Imaginen un recipiente que contenga una capa gruesa de cera enfriada, endurecida, con la superficie completamente lisa y plana. Tomamos una jarra llena de agua caliente y derramamos un poco sobre la cera. El agua puede correr hacia donde quiera sobra esa superficie horizontal y virgen, sin relieves. Pero, como está caliente, apenas entra en contacto con la cera ésta se funde, y queda impresa una huella poco profunda, como la del primer esquiador que pasa sobre la nieve. Ahora la cera va a presentar una leve hondonada, abierta por el agua caliente, que parece el lecho de un río. Si luego echamos de nuevo en el mismo recipiente, otro poco de agua,
¿qué ocurrirá? Dondequiera que caiga, el agua, algo menos libre que la primera vez, se dirigirá inexorablemente hacia la huella anterior, que moldeará su curso. Aumenta un poco la profundidad de la huella. Tantas veces como repitamos la operación, el cauce se hará un poco más profundo, y finalmente el agua no tendrá libertad para tomar otro camino sino el que está ya marcado.
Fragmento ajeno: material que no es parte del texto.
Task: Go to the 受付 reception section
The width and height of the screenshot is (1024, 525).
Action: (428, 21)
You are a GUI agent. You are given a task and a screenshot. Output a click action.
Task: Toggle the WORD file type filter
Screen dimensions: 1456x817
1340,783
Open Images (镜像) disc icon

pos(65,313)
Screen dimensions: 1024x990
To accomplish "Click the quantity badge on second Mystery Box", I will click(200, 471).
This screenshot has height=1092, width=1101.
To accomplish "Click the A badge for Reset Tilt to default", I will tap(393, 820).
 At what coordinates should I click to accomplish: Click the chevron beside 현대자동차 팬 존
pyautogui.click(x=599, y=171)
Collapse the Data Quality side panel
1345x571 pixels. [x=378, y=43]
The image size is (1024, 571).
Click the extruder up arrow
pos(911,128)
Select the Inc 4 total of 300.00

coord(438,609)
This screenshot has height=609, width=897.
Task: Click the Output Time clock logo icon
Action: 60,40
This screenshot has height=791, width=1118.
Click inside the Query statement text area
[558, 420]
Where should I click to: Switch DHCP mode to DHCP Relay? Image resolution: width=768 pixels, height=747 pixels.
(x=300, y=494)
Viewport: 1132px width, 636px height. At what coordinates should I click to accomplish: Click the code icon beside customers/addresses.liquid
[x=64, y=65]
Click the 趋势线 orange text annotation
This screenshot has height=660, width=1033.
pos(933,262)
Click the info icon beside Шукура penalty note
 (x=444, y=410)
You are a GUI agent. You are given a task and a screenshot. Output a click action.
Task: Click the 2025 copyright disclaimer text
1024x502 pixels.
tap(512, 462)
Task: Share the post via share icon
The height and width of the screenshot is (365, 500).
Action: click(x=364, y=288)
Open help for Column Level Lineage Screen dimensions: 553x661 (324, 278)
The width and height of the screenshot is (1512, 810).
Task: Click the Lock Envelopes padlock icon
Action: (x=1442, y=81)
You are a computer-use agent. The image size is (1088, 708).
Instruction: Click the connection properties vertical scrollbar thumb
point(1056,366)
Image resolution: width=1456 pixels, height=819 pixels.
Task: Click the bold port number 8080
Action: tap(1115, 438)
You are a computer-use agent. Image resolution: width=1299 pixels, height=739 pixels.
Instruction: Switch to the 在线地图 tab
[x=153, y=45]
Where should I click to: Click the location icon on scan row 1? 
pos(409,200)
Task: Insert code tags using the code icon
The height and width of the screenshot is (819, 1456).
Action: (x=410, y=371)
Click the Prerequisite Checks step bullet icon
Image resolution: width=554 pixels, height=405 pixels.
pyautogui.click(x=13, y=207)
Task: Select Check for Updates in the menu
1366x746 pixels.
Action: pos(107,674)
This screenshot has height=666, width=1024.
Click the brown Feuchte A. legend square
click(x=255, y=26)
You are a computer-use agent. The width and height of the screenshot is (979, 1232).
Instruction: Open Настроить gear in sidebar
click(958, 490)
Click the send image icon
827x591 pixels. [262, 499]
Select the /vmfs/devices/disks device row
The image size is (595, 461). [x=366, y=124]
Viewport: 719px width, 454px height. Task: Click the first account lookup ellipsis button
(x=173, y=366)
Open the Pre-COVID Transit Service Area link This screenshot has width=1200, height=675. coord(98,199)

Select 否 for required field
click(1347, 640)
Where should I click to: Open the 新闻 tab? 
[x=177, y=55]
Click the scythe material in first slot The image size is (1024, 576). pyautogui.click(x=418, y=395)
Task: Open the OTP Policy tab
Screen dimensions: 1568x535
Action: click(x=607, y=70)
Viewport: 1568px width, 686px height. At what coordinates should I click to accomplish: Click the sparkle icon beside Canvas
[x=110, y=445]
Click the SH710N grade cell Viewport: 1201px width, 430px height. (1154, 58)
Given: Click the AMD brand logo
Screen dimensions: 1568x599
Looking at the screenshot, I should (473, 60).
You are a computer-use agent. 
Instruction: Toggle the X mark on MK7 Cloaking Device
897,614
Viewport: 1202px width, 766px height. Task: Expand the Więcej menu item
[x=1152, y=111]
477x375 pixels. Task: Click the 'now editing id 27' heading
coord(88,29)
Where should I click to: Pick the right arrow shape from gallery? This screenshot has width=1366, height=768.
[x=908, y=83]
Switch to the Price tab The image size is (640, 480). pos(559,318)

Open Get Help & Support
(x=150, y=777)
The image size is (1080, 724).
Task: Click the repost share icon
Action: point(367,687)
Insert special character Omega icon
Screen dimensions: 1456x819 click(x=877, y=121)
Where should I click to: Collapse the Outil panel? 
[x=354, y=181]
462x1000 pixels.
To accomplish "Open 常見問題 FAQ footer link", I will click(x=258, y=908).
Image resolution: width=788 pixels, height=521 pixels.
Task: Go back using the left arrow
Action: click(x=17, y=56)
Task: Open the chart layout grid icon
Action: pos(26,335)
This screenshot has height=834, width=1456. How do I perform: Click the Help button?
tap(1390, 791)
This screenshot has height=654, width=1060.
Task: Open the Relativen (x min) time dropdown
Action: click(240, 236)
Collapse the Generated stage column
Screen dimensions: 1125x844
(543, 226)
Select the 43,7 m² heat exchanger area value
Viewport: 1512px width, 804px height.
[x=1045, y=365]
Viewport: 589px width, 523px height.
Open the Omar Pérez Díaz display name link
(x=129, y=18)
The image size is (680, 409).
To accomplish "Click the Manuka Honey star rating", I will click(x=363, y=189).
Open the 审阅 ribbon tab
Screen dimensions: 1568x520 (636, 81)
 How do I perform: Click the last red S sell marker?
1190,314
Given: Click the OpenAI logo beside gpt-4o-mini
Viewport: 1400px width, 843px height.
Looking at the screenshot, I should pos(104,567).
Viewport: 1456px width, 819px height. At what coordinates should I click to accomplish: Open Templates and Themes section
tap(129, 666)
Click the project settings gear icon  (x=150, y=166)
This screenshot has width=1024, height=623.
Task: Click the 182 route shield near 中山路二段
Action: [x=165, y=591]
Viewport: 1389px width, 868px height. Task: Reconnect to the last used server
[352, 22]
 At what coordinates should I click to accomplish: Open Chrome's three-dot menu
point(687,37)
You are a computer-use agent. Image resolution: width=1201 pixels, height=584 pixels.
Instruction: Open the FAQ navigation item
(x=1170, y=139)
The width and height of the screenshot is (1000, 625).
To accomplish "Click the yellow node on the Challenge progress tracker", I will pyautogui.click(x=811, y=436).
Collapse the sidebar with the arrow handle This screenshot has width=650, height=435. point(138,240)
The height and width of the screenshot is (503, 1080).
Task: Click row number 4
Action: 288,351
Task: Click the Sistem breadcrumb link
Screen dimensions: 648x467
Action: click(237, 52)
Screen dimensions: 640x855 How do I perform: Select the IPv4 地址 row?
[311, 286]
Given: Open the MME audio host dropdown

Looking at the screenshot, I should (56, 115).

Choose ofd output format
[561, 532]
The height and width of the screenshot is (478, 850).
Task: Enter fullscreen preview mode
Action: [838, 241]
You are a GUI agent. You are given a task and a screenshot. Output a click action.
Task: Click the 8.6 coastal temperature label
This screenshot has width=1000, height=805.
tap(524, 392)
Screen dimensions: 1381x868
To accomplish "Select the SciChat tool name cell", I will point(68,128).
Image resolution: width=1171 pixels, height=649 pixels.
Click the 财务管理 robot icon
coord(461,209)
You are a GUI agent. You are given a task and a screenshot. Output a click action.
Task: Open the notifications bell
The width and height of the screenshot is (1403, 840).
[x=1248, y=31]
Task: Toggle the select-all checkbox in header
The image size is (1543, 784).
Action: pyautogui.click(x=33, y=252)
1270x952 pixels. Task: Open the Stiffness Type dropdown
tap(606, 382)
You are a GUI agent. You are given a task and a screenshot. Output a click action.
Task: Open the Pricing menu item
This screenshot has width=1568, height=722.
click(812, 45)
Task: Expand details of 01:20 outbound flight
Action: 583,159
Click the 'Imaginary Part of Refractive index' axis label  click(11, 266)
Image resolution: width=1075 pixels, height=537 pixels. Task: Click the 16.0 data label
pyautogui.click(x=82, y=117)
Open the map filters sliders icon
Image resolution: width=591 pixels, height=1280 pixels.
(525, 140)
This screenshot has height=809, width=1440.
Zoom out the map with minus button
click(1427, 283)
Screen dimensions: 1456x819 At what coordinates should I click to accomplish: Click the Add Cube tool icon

¿Qué nos dice esta metáfora?
Que una primera marca, una primera impresión deja una huella, y que ésta tiene gran influencia en la formación de las huellas siguientes.
¿No es así como se forman los arroyos, los torrentes, los ríos y hasta los barrancos? Los relieves de la Tierra no han sido siempre los mismos que conocemos hoy.
El agua de las primeras lluvias que cayeron sobre ciertas regiones, hace millones de años, corrió buscando siempre el nivel más bajo entre los relieves que ya existían montañas, valles, rocas diversas, y su flujo o su acumulación en distintos lugares dibujaron los primeros esbozos de los futuros cursos y extensiones de agua, encargándose el tiempo de definir sus contornos y su profundidad.
¿Podemos nosotros cambiar tales huellas una vez que ellas existen? Sí, y lo hemos hecho aunque no siempre con acierto modificando los cursos de los arroyos y de los ríos, algunos de ellos muy caudalosos. Pero cuanto más profundo el lecho y mayor el caudal que acarrea, más importantes los medios que hay que poner en juego para cambiar el curso. Ésta es una primera constatación. La segunda, que una cosa es desviar de su lecho el curso de un río, y otra borrar las huellas del curso anterior. Por mucho que el agua emprenda en adelante un nuevo trayecto, el que le hemos impuesto por la fuerza, el trazado del lecho antiguo subsiste durante mucho tiempo, aunque se halle seco, y siempre puede ocurrir algún imprevisto que derive otra vez las aguas tumultuosas hacia la cuenca por donde pasaban originariamente.
Podemos observar cómo esta metáfora de la cera y del agua caliente reviste múltiples formas para interpretarse.